Beth Brave and her daughter Angela of Largo were among the dozens of people who showed up Oct. 20 to clean Indian Rocks Beach.
INDIAN ROCKS BEACH – Dozens of people showed up on Indian Rocks Beach Oct. 20 to pick up trash and clean up the beach. It was Pinellas Coastal Clean Up day and people came from far and wide to pitch in and help.
Among those people were Beth Brave and her daughter, 8-year-old Angela. They live in Largo but felt they were as responsible for keeping the beach clean as anyone else.
“We wanted to do something to help out,” said Brave. “This is a good day for it and we should all help to make the beach nicer.”
She was surprised at what she saw.
“I couldn’t believe it; some of what we picked up was right by a trash can, just inches away. It is hard to imagine why people couldn’t make that last step,” she said.
The beach cleanup takes place twice a year, in the spring and in the fall. Organizers say usually the same amount of trash is found from one cleanup to the next. Back in March 120 garbage bags were filled, enough to stuff a large dumpster. This time, however, it seems to be different, at least from the observation of Mayor R.B. Johnson.
“There doesn’t seem to be as much this time,” he said. “It could be because the beach has just been renourished and the trash was taken away by the big machines.”
Johnson was nevertheless pleased with the people who came to help.
“It is a very nice turnout on a nice day. It is important to keep the beach clean,” he said.
Among the 75 people registered to clean up the beach were Cub Scout and Brownie troops. Erika Meade is the wolf den leader of Cub Scout Pack 371 from Christ the King Lutheran Church in Largo. She felt it was very important for the young people to get involved in cleaning the beach. “Especially for Scouts because it is important for them to be helping the community,” she said. “It is also valuable that they get to appreciate and protect our natural resources.”

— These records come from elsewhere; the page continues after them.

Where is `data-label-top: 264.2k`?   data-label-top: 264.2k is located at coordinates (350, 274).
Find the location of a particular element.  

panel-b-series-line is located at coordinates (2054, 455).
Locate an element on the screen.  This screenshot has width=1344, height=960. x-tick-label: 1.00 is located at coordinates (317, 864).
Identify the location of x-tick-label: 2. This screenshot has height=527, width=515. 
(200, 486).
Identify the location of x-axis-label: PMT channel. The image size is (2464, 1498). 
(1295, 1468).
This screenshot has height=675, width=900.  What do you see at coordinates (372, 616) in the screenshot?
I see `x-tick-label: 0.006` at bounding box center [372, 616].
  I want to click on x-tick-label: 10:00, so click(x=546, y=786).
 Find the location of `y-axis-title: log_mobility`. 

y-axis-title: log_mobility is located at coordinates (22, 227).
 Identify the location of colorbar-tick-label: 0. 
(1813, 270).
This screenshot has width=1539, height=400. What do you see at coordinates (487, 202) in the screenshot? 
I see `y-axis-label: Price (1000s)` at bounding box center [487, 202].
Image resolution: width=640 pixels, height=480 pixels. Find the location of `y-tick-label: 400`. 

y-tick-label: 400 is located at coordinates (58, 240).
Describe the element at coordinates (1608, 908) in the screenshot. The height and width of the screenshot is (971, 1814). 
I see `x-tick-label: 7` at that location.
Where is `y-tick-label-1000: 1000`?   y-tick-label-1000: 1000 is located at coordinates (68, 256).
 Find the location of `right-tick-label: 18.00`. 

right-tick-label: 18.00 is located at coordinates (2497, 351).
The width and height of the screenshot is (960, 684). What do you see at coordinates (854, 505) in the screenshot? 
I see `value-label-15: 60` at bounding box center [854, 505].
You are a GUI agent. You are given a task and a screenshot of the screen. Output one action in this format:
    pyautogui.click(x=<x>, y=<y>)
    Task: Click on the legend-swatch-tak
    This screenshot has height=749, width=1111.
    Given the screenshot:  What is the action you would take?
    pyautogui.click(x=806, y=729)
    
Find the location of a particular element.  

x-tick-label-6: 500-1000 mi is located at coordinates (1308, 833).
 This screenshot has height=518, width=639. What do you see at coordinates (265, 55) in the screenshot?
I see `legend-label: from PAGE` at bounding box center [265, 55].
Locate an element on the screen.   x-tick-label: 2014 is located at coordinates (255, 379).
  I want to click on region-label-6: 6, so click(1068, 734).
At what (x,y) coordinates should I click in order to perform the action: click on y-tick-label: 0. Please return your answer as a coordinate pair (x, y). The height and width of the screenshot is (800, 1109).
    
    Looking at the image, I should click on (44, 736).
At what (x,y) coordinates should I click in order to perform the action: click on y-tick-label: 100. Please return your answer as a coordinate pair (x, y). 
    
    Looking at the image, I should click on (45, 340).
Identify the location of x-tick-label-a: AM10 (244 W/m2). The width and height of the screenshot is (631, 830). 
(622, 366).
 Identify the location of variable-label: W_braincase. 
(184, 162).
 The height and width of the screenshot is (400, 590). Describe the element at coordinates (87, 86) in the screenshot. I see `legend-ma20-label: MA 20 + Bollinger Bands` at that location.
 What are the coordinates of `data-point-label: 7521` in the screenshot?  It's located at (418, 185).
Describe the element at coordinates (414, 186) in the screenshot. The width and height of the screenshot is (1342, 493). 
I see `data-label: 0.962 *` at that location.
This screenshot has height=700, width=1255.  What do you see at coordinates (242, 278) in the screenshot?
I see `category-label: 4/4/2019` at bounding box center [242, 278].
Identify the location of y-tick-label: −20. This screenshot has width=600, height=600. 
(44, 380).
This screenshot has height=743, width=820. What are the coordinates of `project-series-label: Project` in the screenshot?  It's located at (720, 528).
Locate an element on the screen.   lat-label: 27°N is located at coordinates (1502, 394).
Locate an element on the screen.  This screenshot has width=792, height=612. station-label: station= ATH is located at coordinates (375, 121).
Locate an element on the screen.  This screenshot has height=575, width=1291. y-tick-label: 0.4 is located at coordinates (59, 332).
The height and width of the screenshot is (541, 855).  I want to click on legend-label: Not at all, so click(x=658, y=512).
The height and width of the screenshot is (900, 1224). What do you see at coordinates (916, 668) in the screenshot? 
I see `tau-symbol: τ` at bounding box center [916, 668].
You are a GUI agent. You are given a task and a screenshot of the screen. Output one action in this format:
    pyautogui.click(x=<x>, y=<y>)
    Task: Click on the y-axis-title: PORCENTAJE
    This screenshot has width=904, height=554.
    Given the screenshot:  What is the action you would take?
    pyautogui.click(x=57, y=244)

Nearby Clearwater resident Kendra Heater was pleased to see the young people involved. “As a teacher I love the fact that the Boy Scouts and the Girl Scouts are here to help,” she said.
IRB’s Supervisor of Public Services Randy Schwab was on hand to make sure the volunteers got what they needed. He did double duty as cook, making sure there were enough hot dogs and hamburgers and drinks for those who were helping. Like the others, he was pleased with the number of people who came to help.
“We are very happy with it,” he said. “It makes me particularly happy when young people are involved. It is exciting to realize that the young people are our future and they already care about keeping the beach clean.”